═══ Texte fourni ═══

Le 30 septembre dernier, à la faculté de médecine de Brest, Cyril Quéméras, un jeune généraliste de 30 ans, soutenait sa thèse de doctorat. Son sujet ? "Intérêt des listes de discussion destinées aux patients concernés par une pathologie rare, grave ou chronique : comparaison du point de vue de la population générale et du point de vue médical". Menée auprès d’un millier de patients ou de proches et de 600 praticiens, son étude montre que les premiers apprécient le réconfort psychologique que procurent ces espaces d’échange. Mais les professionnels regrettent le manque de validation scientifique des réponses faites aux internautes.
"L’idée de cette thèse m’est venue en 1996 alors que mon meilleur ami fut atteint d’une maladie rare. Rien en France n’existait alors sur ce thème. Nous avons donc créé nous-même un site et espaces lieux de discussions, raconte le co-fondateur et administrateur du site www.medicalistes.org. Par la suite, j’ai naturellement cherché à savoir si ce type de support était utile et bien perçu."
Sa thèse donne une idée du foisonnement des espaces de discussion consacrés à la santé, ces dernières années, qu’ils soient ouverts au grand public ou réservés aux professionnels. Elle cite ainsi les 300 listes santé de Francopholiste, la centaine hébergée par le CHU de Rouen ou le millier de références sur Yahoo !Groups. Medicalistes accueille, pour sa part, une trentaine de listes de discussion.
"Petit phare dans la nuit"
Selon Cyril Quéméras, plusieurs dizaines de milliers de personnes seraient aujourd’hui abonnées à une ou plusieurs listes. Un chiffre la fois modeste (ces thèmes concernent des centaines de milliers d’individus) et incomplet : nombre de listes, mal référencées, demeurent accessibles aux seuls initiés.
Pour mesurer l’intérêt de ces échanges, le médecin a commencé par solliciter des volontaires par message électronique, notamment en diffusant une annonce auprès des listes hébergées sur Medicalistes, Yahoo !Groups et le CHU de Rouen. Au final, le thésard a obtenu 1099 réponses de particuliers et 600 émanant de professionnels de santé, chaque population devant remplir un questionnaire spécifique.
Sans surprise, les listes de discussion consacrées à une maladie rare ou "orpheline" présentent un "grand intérêt" pour la population non-professionnelle, qu’il s’agisse de patients ou de proches de patients. On vient tout autant y chercher (ou y donner) un soutien psychologique que des réponses à des interrogations médicales. "La liste est comme un petit phare dans la nuit, elle permet de voir, de savoir où l’on va, où l’on est. C’est un point d’orgue qui permet de se retrouver, de ne plus être seul face à la maladie. Merci", écrit ainsi Bernadette, citée en exergue de la thèse de Cyril Quéméras.

═══ Données sources ═══

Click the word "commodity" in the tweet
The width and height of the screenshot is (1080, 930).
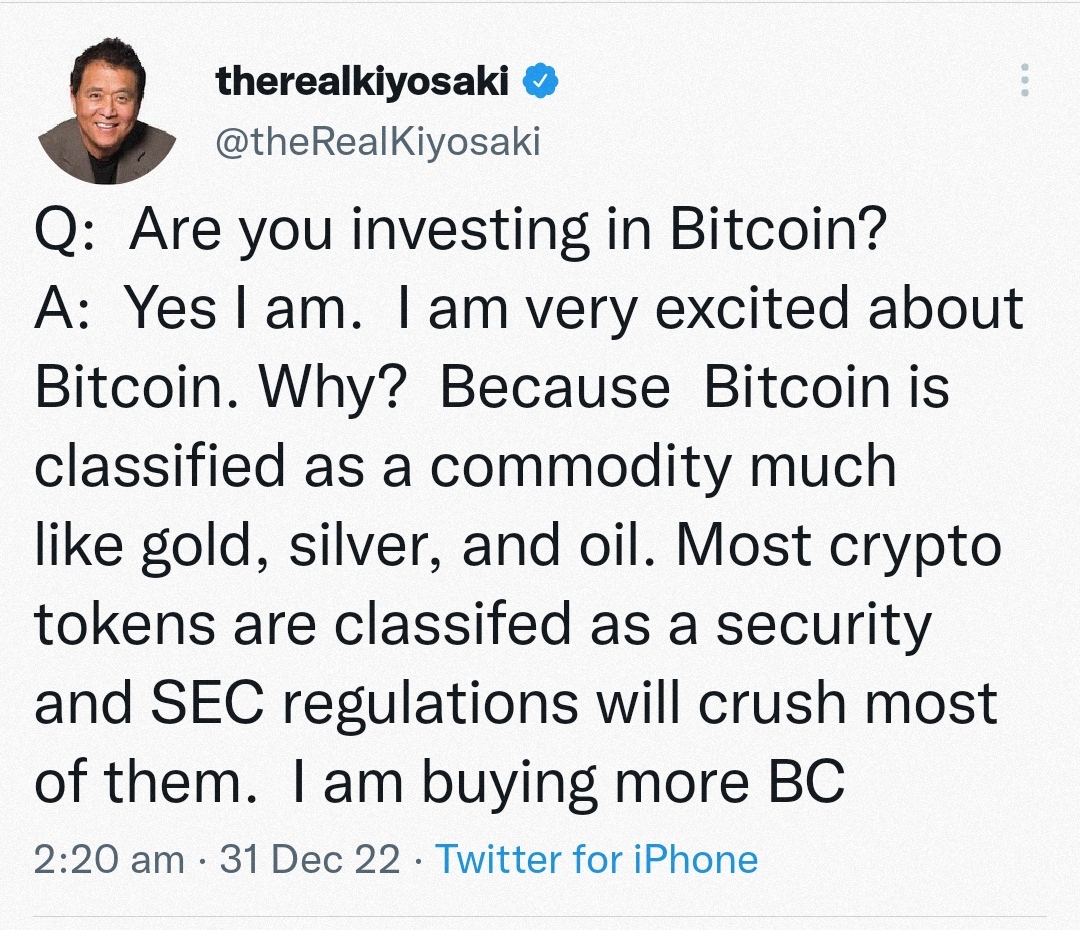tap(660, 467)
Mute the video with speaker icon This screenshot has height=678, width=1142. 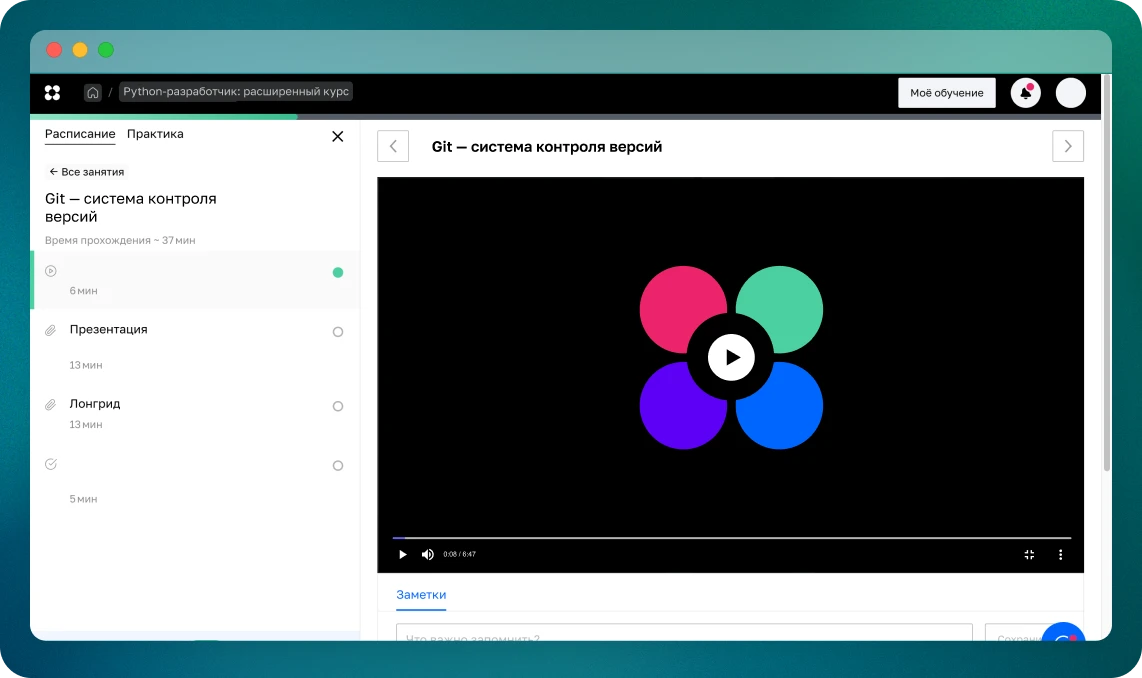[x=428, y=554]
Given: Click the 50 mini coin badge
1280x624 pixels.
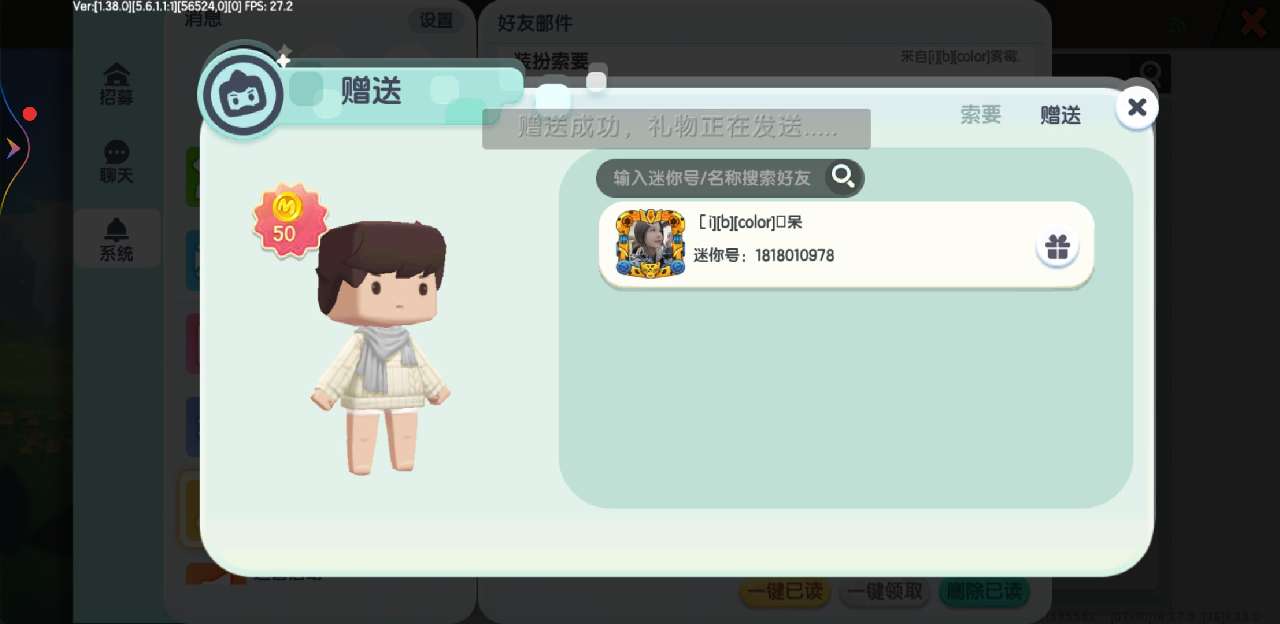Looking at the screenshot, I should (x=289, y=220).
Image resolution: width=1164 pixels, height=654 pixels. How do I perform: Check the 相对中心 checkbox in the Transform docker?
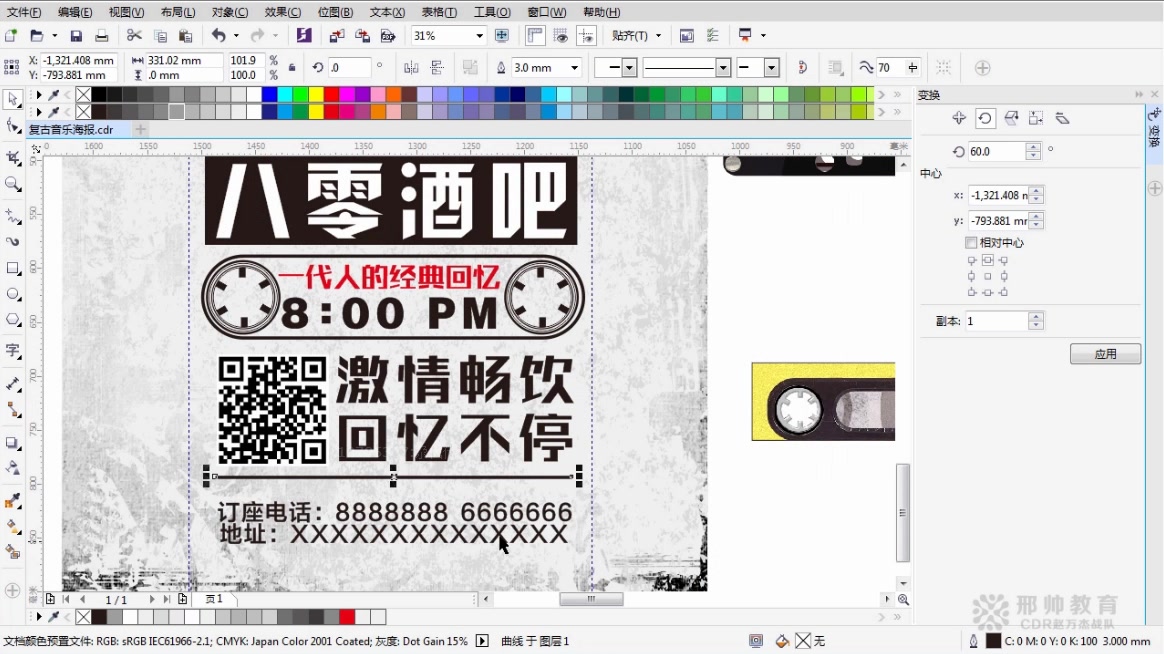[971, 242]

═══

• _Consignes_
[a] Dans le texte sur la thèse de Cyril Quéméras, relevez tous les sites ou organismes cités comme hébergeant des listes de discussion consacrées à la santé.
[b] Poursuivez le texte sur la thèse de Cyril Quéméras au-delà de sa dernière phrase.
Le matériel ne joue ici aucun rôle.

• _Réponses_
[a] Francopholiste, le CHU de Rouen, Yahoo !Groups et Medicalistes (www.medicalistes.org).

[b]
Petite circonspection
Côté professionnels, on est nettement plus circonspect quant à la validité médico-scientifique des propos échangés. Si la moitié d’entre eux trouvent un "certain intérêt" à cet outil, 63 % souhaitent la présence d’un praticien dans la discussion, notamment afin de corriger les propos erronés. 90 % des professionnels reconnaissent l’effet positif de la participation à une liste sur la relation patient/médecin et près d’un tiers auraient déjà conseillé à leur interlocuteur de s’abonner à une liste de discussion.
Cette appréciation largement positive est, de l’avis même de Cyril Quéméras, à relativiser, du fait du mode de recrutement par e-mail et du caractère volontaire de la démarche. Deux aspects qui favorisent une population déjà sensibilisée à l’internet et à ces thèmes. "Mon objectif à travers ce premier travail est de mieux faire connaître les listes de discussions trop peu connues et utilisées, mais ce n’est qu’une étude pilote avant la mise en place d’un travail plus solide et systématique, admet le généraliste. Pour ce faire, il faudrait solliciter les médecins libéraux et hospitaliers. Bien que je souhaite continuer à travailler sur ce thème, seul je ne pourrais poursuivre plus en avant mes investigations."
Pour Cyril Quéméras, l’intérêt des listes de discussion n’est, en tout cas, plus à démontrer. "C’est un outil très bénéfique pour les maladies graves, chronique et/ou rares. Lorsqu’un malade se retrouve face à son médecin, il peut être déstabilisé par son propre état et ne pas avoir alors le réflexe de poser les bonnes questions ni, éventuellement, de bien comprendre les réponses. Sur internet, il peut réfléchir à ses questions et lire et relire tranquillement les réponses. Les listes de discussion sur internet nivellent les différences de connaissances entre médecins et malades."